- [WHAT IS BEING ASKED] Please repeat only the stretch of records running from the first line through the line that contains "سرویس طلا زنانه (139, 524)".

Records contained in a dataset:
----

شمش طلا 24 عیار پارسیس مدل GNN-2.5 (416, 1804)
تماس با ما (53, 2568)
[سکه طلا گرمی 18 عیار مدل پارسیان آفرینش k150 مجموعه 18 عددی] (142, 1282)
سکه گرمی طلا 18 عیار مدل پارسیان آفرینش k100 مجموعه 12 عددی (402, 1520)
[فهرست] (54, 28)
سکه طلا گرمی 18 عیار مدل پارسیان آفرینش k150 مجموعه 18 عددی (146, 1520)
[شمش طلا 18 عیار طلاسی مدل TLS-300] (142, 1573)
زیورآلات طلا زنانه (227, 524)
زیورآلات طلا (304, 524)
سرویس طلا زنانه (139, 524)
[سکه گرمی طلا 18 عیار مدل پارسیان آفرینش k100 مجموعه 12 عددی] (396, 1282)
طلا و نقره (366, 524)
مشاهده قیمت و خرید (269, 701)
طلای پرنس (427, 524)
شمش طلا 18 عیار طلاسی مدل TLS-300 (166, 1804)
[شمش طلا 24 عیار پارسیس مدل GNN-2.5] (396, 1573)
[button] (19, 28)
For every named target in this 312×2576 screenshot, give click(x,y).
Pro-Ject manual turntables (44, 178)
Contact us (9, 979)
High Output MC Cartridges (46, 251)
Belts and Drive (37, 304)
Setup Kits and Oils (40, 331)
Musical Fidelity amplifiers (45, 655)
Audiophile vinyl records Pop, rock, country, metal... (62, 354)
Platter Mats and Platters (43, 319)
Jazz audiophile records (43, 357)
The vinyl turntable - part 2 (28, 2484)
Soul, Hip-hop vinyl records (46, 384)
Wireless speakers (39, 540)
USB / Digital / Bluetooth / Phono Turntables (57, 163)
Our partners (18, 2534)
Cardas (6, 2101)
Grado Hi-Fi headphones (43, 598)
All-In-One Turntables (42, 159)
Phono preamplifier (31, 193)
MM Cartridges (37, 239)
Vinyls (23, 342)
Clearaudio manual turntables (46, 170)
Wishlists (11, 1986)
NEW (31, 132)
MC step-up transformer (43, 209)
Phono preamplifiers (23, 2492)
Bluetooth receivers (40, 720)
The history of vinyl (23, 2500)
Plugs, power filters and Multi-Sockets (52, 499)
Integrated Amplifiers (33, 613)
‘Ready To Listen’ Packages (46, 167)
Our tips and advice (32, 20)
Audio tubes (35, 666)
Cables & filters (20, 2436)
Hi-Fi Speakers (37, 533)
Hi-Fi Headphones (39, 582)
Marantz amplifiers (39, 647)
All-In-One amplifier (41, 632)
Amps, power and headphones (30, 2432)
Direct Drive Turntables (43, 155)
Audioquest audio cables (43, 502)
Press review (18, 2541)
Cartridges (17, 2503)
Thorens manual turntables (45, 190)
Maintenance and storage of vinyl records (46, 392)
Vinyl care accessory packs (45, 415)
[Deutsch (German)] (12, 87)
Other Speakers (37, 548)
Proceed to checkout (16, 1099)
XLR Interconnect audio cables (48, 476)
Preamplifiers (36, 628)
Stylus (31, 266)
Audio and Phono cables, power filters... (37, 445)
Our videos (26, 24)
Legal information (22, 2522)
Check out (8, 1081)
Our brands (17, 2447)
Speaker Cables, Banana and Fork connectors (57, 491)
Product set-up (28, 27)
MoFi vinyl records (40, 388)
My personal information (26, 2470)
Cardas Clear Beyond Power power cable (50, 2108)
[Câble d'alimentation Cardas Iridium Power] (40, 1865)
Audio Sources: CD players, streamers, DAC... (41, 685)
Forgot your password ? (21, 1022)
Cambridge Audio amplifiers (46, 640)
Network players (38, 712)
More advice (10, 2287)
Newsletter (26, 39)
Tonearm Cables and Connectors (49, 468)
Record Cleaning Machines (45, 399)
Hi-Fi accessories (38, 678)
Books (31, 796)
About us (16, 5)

----

- [EXERCISE RESPONSE]
شمش طلا 24 عیار پارسیس مدل GNN-2.5 (416, 1804)
تماس با ما (53, 2568)
[سکه طلا گرمی 18 عیار مدل پارسیان آفرینش k150 مجموعه 18 عددی] (142, 1282)
سکه گرمی طلا 18 عیار مدل پارسیان آفرینش k100 مجموعه 12 عددی (402, 1520)
[فهرست] (54, 28)
سکه طلا گرمی 18 عیار مدل پارسیان آفرینش k150 مجموعه 18 عددی (146, 1520)
[شمش طلا 18 عیار طلاسی مدل TLS-300] (142, 1573)
زیورآلات طلا زنانه (227, 524)
زیورآلات طلا (304, 524)
سرویس طلا زنانه (139, 524)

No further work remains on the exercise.